-------- Trecho para leitura --------
FALANDO DO CERRADO E DE SUAS RELAÇÕES COM A BACIA HIDROGRÁFICA DO RIO SÃO FRANCISCO

Nascente do Rio São Francisco

No meu último post comecei a falar de uma questão chave para o entendimento da situação de degradação das águas do Rio São Francisco – a destruição sistemática das áreas de Cerrado pela expansão da agricultura. Dentro de todo um mosaico de problemas que, somados, estão destruindo e inviabilizando o Velho Chico, a redução das áreas de Cerrado destaca-se. Esse bioma é reconhecido como “o berço das águas” do Brasil e sua manutenção é essencial para garantir o volume dos caudais da bacia hidrográfica do Rio São Francisco e de outros grandes rios brasileiros. Vamos entender melhor essa questão.

De acordo com informações do Ministério do Meio Ambiente, o Cerrado é o segundo maior bioma da América do Sul, ocupando uma área de 2 milhões de km², somente ficando atrás da Floresta Amazônica, que ocupa uma área de 5,5 milhões de km² em 9 países – 60% da Floresta Amazônica fica em território brasileiro, ocupando cerca de 22% do território nacional. A área do Cerrado abrange os estados de Goiás, Tocantins, Mato Grosso, Mato Grosso do Sul, Minas Gerais, Bahia, Maranhão, Piauí, Rondônia, Paraná, São Paulo e Distrito Federal, além dos encraves no Amapá, Roraima, Amazonas, e também pequenos trechos na Bolívia e no Paraguai. Neste espaço territorial encontram-se as nascentes de importantes bacias hidrográficas da América do Sul como a Amazônica, Tocantins, Paraguai, Paraná e São Francisco, o que resulta em um elevado potencial aquífero e favorece a sua biodiversidade.

Quando comparado a Floresta Amazônica e a Mata Atlântica, o Cerrado não impressiona à primeira vista – árvores pequenas e retorcidas, com no máximo 15 metros de altura na região dos campos e com até 25 metros nas matas ciliares, espalhadas em grandes espaços de campos abertos com alguns arbustos. Mas isso é só ilusão: o Cerrado é considerado como uma das áreas de savanas mais ricas em biodiversidade do mundo, com 11.627 espécies de plantas nativas já catalogadas em seus diversos tipos de habitats. Em termos de vida animal, o Cerrado também se destaca: são 199 espécies de mamíferos, 837 espécies de aves, 180 espécies de répteis e de 150 espécies de anfíbios. Já foram catalogadas mais de 1.200 espécies de peixes, porém, devido ao encontro de importantes bacias hidrográficas na região, ainda não foi possível se determinar quais espécies são endêmicas do Cerrado. Estimativas recentes mostram que o bioma é refúgio de 13% das borboletas, 35% das abelhas e de 23% dos cupins dos trópicos.
--------
» O que fazer:
1) De acordo com o texto sobre o Cerrado, qual é a área ocupada por esse bioma?
2) Diga se cada afirmação concorda com o texto sobre o Cerrado: (a) o Cerrado é o maior bioma da América do Sul; (b) o Cerrado abriga 837 espécies de aves; (c) já se sabe quais espécies de peixes são endêmicas do Cerrado.
3) Retome o texto sobre o Cerrado a partir do ponto em que ele para.
As entradas provêm de outra fonte.
-------- Trechos de dados --------
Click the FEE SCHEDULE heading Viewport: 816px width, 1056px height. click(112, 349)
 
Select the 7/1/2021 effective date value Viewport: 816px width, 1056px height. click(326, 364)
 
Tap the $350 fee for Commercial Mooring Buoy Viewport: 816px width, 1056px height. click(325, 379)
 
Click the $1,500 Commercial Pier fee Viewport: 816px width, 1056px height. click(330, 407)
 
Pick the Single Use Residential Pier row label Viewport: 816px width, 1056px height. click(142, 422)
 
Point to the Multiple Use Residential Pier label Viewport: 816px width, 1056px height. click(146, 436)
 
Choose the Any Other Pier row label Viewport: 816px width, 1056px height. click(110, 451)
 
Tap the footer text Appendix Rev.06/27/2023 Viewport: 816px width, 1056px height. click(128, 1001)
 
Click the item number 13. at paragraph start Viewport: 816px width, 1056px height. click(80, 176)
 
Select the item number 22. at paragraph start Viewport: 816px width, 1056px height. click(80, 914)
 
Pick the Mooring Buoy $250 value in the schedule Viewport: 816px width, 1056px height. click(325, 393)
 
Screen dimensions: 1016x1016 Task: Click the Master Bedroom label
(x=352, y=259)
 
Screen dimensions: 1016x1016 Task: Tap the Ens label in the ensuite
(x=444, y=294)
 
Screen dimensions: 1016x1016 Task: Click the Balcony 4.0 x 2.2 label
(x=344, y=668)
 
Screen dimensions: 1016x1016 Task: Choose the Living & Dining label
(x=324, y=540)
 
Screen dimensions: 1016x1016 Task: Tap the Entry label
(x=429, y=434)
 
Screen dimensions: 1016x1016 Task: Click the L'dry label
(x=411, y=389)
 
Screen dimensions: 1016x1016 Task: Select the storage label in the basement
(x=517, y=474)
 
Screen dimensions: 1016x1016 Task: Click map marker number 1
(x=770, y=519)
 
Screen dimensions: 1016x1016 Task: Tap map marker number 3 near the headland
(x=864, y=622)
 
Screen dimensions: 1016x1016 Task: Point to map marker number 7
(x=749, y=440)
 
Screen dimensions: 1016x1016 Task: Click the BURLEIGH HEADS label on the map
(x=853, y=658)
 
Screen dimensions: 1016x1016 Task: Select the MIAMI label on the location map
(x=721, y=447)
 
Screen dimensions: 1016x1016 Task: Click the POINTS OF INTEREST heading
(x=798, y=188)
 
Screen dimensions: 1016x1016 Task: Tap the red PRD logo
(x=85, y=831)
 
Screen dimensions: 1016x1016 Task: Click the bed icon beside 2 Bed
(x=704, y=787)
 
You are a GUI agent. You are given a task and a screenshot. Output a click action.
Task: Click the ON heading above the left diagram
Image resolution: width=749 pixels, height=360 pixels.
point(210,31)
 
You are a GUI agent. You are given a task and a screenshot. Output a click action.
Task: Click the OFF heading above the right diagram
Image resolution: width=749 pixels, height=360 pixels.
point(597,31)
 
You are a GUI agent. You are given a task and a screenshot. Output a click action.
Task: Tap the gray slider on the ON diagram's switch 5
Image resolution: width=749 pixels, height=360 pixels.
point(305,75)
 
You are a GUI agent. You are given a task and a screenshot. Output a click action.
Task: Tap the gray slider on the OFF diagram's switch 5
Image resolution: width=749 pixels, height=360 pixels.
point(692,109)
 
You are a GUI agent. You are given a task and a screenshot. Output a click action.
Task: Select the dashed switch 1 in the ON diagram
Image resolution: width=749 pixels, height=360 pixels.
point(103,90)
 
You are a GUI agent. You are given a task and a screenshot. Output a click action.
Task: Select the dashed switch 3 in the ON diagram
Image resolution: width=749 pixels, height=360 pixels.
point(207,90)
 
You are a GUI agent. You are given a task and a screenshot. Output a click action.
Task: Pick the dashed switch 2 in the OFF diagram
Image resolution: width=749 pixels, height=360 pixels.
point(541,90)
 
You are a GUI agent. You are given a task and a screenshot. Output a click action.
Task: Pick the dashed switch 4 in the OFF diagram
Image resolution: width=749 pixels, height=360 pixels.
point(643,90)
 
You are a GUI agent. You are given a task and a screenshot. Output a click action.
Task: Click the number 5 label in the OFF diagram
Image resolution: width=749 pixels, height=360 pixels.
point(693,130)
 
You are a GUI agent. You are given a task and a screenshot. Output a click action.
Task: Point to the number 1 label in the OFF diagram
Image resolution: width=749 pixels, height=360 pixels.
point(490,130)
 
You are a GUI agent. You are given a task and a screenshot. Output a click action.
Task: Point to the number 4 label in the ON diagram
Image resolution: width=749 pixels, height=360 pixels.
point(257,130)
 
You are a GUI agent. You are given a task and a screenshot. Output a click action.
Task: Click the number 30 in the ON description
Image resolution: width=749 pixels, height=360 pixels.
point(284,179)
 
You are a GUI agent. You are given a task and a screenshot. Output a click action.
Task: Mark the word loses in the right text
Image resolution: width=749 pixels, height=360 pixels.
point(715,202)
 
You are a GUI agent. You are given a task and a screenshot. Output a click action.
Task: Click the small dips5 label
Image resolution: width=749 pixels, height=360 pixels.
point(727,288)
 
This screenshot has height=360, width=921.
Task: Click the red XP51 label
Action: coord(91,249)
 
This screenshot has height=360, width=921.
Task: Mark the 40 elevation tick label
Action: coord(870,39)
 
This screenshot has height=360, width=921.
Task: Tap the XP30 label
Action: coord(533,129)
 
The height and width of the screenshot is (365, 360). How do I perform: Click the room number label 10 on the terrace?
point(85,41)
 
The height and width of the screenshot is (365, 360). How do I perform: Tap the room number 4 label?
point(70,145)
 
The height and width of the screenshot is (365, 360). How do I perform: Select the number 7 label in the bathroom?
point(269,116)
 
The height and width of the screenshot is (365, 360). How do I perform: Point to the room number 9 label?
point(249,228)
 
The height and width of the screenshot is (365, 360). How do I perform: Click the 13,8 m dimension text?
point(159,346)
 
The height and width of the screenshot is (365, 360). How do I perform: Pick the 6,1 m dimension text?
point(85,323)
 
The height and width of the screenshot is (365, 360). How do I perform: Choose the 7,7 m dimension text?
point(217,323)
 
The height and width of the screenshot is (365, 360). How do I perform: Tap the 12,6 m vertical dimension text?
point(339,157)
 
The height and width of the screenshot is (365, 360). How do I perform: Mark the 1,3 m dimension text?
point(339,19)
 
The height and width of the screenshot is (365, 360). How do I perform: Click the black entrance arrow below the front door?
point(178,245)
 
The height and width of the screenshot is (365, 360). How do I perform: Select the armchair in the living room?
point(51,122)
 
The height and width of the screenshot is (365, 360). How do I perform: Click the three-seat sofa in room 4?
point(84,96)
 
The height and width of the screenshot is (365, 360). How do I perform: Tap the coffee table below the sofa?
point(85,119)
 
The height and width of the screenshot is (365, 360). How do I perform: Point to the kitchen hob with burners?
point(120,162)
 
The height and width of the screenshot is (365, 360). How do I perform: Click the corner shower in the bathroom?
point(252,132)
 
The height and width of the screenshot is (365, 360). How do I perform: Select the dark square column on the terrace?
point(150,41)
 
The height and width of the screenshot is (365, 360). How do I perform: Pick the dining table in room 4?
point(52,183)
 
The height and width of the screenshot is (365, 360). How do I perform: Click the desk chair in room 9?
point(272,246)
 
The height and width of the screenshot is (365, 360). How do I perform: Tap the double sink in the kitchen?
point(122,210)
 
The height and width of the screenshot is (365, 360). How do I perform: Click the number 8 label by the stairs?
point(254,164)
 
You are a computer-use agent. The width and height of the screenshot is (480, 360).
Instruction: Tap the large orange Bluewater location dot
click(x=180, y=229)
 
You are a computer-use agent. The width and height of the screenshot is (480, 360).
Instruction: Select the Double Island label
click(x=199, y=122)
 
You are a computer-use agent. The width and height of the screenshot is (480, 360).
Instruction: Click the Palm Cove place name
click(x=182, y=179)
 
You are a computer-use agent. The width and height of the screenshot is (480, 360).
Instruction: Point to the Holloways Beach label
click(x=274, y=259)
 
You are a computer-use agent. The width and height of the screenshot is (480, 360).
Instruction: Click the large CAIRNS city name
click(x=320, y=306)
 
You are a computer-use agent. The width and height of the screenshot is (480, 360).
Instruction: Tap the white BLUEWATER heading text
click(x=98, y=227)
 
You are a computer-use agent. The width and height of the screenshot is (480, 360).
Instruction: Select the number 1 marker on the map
--------
» Respostas por tarefa:
1) 2 milhões de km².

2)
(a) Não: "o Cerrado é o segundo maior bioma da América do Sul".
(b) Sim: "837 espécies de aves".
(c) Não: "ainda não foi possível se determinar quais espécies são endêmicas do Cerrado".

3)
Três dos principais aquíferos da América do Sul encontram-se total ou parcialmente sob áreas do Cerrado: o Guarani, o Bambuí e o Urucuia. As águas das chuvas que caem em áreas do Cerrado infiltram em grande parte nos solos porosos e ficam armazenadas nestes aquíferos. As nascentes em áreas do Cerrado abastecem 8 das 12 principais bacias hidrográficas brasileiras – essa água do subsolo responde por cerca de 90% da vazão dos rios do bioma. A preservação da vegetação é fundamental para que se permita a recarga destes aquíferos.

Os solos do Cerrado são muito antigos e apresentam uma alta porosidade – expostos às chuvas e ao intemperismo ao longo de milhões de anos, esses solos sofreram um processo de lavagem da camada externa pela água, o que diminuiu, em elevado grau, a sua fertilidade ao longo do tempo. Também são solos que apresentam uma elevada acidez e, durante muito tempo, foram considerados inadequados para a agricultura em larga escala. Graças a essas características, o bioma permaneceu praticamente inalterado até meados do século XX. A partir das últimas décadas, tecnologias para a correção dos solos do Cerrado passaram a ser utilizadas, como a calagem – correção da acidez mediante a aplicação de calcário, a adubação fosfatada e a adubação potássica. Por outro lado, a Embrapa – Empresa Brasileira de Pesquisa Agropecuária, desenvolveu variedades de grãos especialmente adaptados às características do Cerrado, com destaque para a soja – o Cerrado deixou de ser o “patinho feio” e se transformou na mais importante fronteira agropecuária do Brasil dos últimos 50 anos, quebrando recordes de produtividade ano após ano. A estimativa da colheita de grãos em 2017 é de 225 milhões de toneladas – o Estado de Minas Gerais deve contribuir com 6% desta produção, concentrando plantações em grande parte das áreas do Cerrado mineiro, lembrando que nestas áreas concentram-se importantes nascentes dos principais rios formadores da bacia hidrográfica do Rio São Francisco.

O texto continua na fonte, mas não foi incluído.